• Short problem 1
In the passage on quad bike safety, translate this sentence into Spanish: "There are two schools of thought being advocated."

• Text passage
================

When consulting, companies had to agree to two requirements:

What is done to control personal damage must be firmly based on what actually happened to create the damage, and

Change for the future, not blame for the past was required,

before consulting could begin.

The dominant experience in court cases, where inspection of the workplace normally took place two, three or more years after the personal damaging occurrence, was that effective control action had not been introduced even in organizations that gave safety a high profile. The original occurrence had not been understood as companies look for ‘cause’.

First develop good quality understanding of the personal damaging occurrences, in this case those involving quad bikes, a subset of which is rollovers, which are currently subject to consideration.

There are two schools of thought being advocated.

One group, strongly supported by quad bike manufacturers, their dealers and the Federal Chamber of Automotive Industries, argue for training, behavior control and the wearing of helmets.

================

• Information given

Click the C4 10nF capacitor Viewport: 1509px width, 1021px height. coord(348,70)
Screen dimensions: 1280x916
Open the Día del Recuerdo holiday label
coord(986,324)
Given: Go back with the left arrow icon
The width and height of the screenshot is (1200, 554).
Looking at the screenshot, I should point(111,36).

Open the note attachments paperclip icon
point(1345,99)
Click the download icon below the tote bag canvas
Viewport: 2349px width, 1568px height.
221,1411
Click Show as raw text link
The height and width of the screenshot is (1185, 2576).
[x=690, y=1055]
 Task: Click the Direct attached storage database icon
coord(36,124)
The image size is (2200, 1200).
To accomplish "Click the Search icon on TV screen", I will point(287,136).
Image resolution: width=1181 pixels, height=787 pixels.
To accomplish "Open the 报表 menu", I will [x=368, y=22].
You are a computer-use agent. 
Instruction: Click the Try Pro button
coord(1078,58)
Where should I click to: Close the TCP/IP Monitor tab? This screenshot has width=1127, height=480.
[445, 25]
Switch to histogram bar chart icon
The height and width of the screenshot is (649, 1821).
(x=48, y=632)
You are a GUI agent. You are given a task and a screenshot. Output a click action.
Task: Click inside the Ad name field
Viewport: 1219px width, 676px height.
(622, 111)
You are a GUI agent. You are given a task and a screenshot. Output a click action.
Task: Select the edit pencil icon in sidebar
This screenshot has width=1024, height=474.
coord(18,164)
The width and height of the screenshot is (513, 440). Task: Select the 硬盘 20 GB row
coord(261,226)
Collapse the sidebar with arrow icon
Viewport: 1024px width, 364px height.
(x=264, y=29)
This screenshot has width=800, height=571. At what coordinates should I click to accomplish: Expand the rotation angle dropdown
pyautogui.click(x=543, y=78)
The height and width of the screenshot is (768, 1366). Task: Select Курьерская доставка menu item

================

• Short problem 2
Write out the records from their first line through the line containing "[x=690, y=1055]", swapping each "icon" for "button" and keeping everything else the same.

• Response 1
Se están defendiendo dos escuelas de pensamiento.

• Response 2
Click the C4 10nF capacitor Viewport: 1509px width, 1021px height. coord(348,70)
Screen dimensions: 1280x916
Open the Día del Recuerdo holiday label
coord(986,324)
Given: Go back with the left arrow button
The width and height of the screenshot is (1200, 554).
Looking at the screenshot, I should point(111,36).

Open the note attachments paperclip button
point(1345,99)
Click the download button below the tote bag canvas
Viewport: 2349px width, 1568px height.
221,1411
Click Show as raw text link
The height and width of the screenshot is (1185, 2576).
[x=690, y=1055]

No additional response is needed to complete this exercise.